Книга: Хранитель волков
Назад: Глава 4 СТЕНА ТРОЛЛЕЙ
Дальше: Глава 6 ВОЛЬФСАНГЕЛЬ

Глава 5
ПОТЕРЯ СЫНОВЕЙ

Подъем был полон трудностей, и Аудуну стало ясно, что до вершины они не доберутся. Женщина наконец согласилась отдать детей, и их, извивающихся и хнычущих, привязали к поясу конунга, но мать с доводящей до исступления дотошностью то и дело проверяла ремни.
Аудун по-прежнему вздрагивал, взглядывая на женщину, однако не осмеливался прогнать ее. Но настоящую жуть на него наводила мысль, какие испытания им предстоит преодолеть на пути к королеве.
— Ты знаешь, куда идти, дитя? — спрашивал конунг у мальчика.
Мальчик только молча лез в гору.
Внизу, у подножия, было тепло и безветренно, но здесь, спустя десять дней нескончаемых подъемов и спусков по извилистым тропкам, где приходилось отчаянно цепляться за камни и совершать головокружительные прыжки, холодный ветер так и вжимал путников в скалу. Аудун сильно сомневался, что женщина-рабыня сумеет преодолеть гору. Среди камней вилась тропинка, незаметная снизу, но время от времени она сильно сужалась, и даже Аудун, который столько раз не морщась смотрел смерти в лицо, чувствовал, как в животе что-то сжимается от осознания, что жизнь зависит только от крепости корня под ногой и цепкости пальцев. Вниз он не смотрел.
Спали они, привязывая себя к скале с помощью веревок и крюков, которые принес мальчик, и обвешиваясь амулетами. Мальчик же вовсе не спал, по ночам он напевал странную песню с каким-то рваным мотивом, на непонятном Аудуну языке. Сну конунга мешали теперь только мысли о том, что будет дальше.
А подъем вскоре сделался очень трудным. Невозможным. Как же он попал к ведьмам в прошлый раз? Аудун никак не мог вспомнить. Он помнил только пророчество, королеву ведьм и темноту.
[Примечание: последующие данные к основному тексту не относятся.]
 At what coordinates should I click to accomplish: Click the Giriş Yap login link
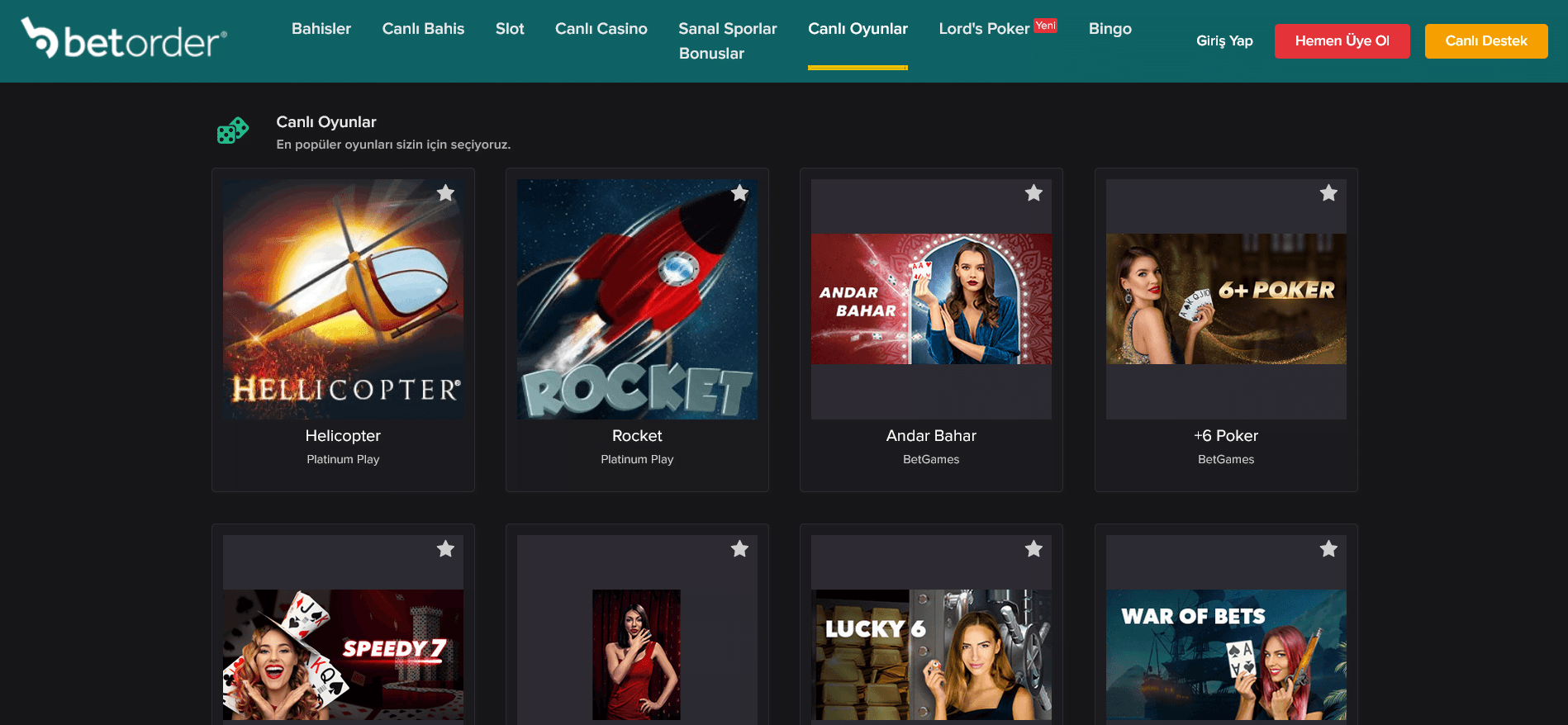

Тропинка же попросту исчезла где-то в тучах впереди. Мальчик-проводник, наверное, пропустил вход в пещеры. Аудун чувствовал, как от ужаса пересыхает во рту. Он ослабел, женщина ослабела еще больше. Спуска они не выдержат, даже если мальчик согласится отвести их обратно. Их проводник обогнул конунга, обогнул Саитаду, а затем, едва заметный в липком тумане, поманил их за собой. Там, в скале, была расщелина, всего лишь трещина в камне. В нее едва мог протиснуться человек. И Аудун с привязанными к нему детьми точно не пролезет — даже без детей ему придется входить боком, вжимаясь в стену. Он вгляделся в темноту и вдохнул запах подземелья. Тьма хоть глаз выколи, однако надо двигаться дальше. Конунг отвязал детей и передал матери. Затем протиснулся внутрь скалы вслед за мальчиком. Снаружи в расщелину проникал слабый свет. Аудун видел на расстоянии вытянутой руки перед собой, но дальше царила кромешная тьма. Женщина передала ему хнычущих младенцев. Она теперь была неразрывно связана с Аудуном, нравилось ей это или нет, и ей оставалось только следовать за ним.
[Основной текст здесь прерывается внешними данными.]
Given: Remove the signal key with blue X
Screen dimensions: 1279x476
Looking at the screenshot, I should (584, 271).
Аудун снова привязал к себе младенцев, пока их мать протискивалась в щель. Конунг невольно восхищался ею — даже среди мужчин нечасто встретишь таких решительных людей. А эту женщину не нужно было уговаривать, подбадривать или запугивать. Она просто шла за ним, и все.
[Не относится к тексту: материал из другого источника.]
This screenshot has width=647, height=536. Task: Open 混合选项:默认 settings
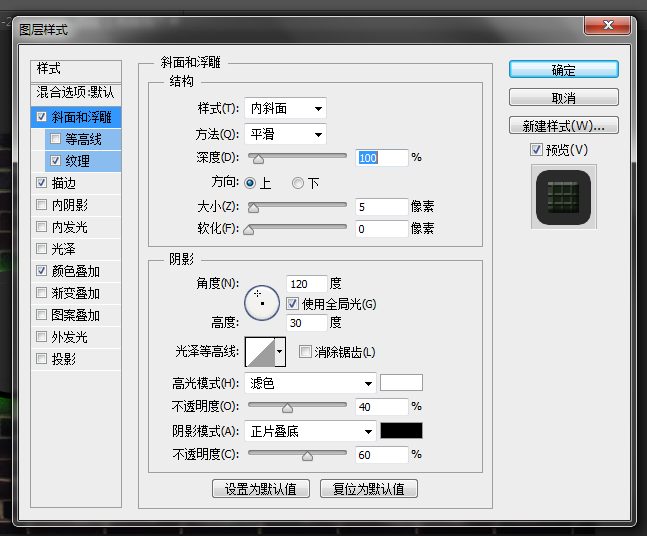pos(75,92)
Мальчик остановился сразу у входа и стоял, разматывая веревку, привязанную к его поясу. Он передал конец веревки конунгу, жестом велел ему обвязать себя, а затем передать Саитаде. Она тоже обвязала веревку вокруг пояса. И они двинулись сквозь тьму.
В темноте то и дело приходили разные мысли, пока Аудун с трудом передвигал ноги, прижимая к себе детей. Через эту дверь, решил конунг, ведьмы впускают в Стену лишь редких гостей. Пользоваться подобным лазом каждый день слишком утомительно. Чем они тут питаются? Как они умудряются по ночам оказываться среди людей, чтобы усесться в ногах постели больного крестьянина, предлагая волшебное исцеление в обмен на ребенка? Должны быть другие входы и выходы, решил Аудун, если только ведьмы не умеют летать, — а ходят и такие слухи.
В темноте конунг особенно отчетливо слышал собственное дыхание, дыхание детей и женщины, шедшей сзади, особенно остро воспринимал звук своих шагов, тяжелых и неуверенных. Он потерял представление о времени. В какой-то миг он услышал шум воды; мальчик взял его за руку и подставил ладонь под струи водопада. Конунг напился и помог напиться Саитаде.
Они немного отдохнули. Аудун передал младенцев матери, чтобы она покормила их. Он отметил про себя, насколько малы и хрупки эти дети. Как же их мать умудряется сносить все тяготы путешествия едва ли не сразу после родов? Он искренне восхищался ею. Дальше их ждал спуск в кромешной тьме. Пальцы конунга скребли по скале, он спотыкался, мальчик отталкивал его, когда они замедляли ход, чтобы перебраться через завал или протиснуться в неимоверно узкий лаз. Аудун чувствовал себя уязвимым, и ощущение ему не нравилось. Темнота была тем врагом, с которым он не мог сразиться. Мальчик-проводник мог бросить его, и он был бы обречен. Они спускались все ниже и ниже; сначала было холодно, затем сделалось жарко. Они снова остановились на привал, затем остановились еще раз. Сколько они пробыли внутри горы, целый день? Аудун думал, что не меньше. Все ниже, ниже и ниже, по угольно-черным холодным галереям, протискиваясь в узкие расселины, обдирая о камни лицо и руки. Даже если бы слева или справа на расстоянии вытянутой руки стояли бы толпы людей, он не ощутил бы их присутствия. Они спускались в недра земли, детский плач эхом отдавался от сводов просторных пещер или же сразу угасал, наталкиваясь на скалу.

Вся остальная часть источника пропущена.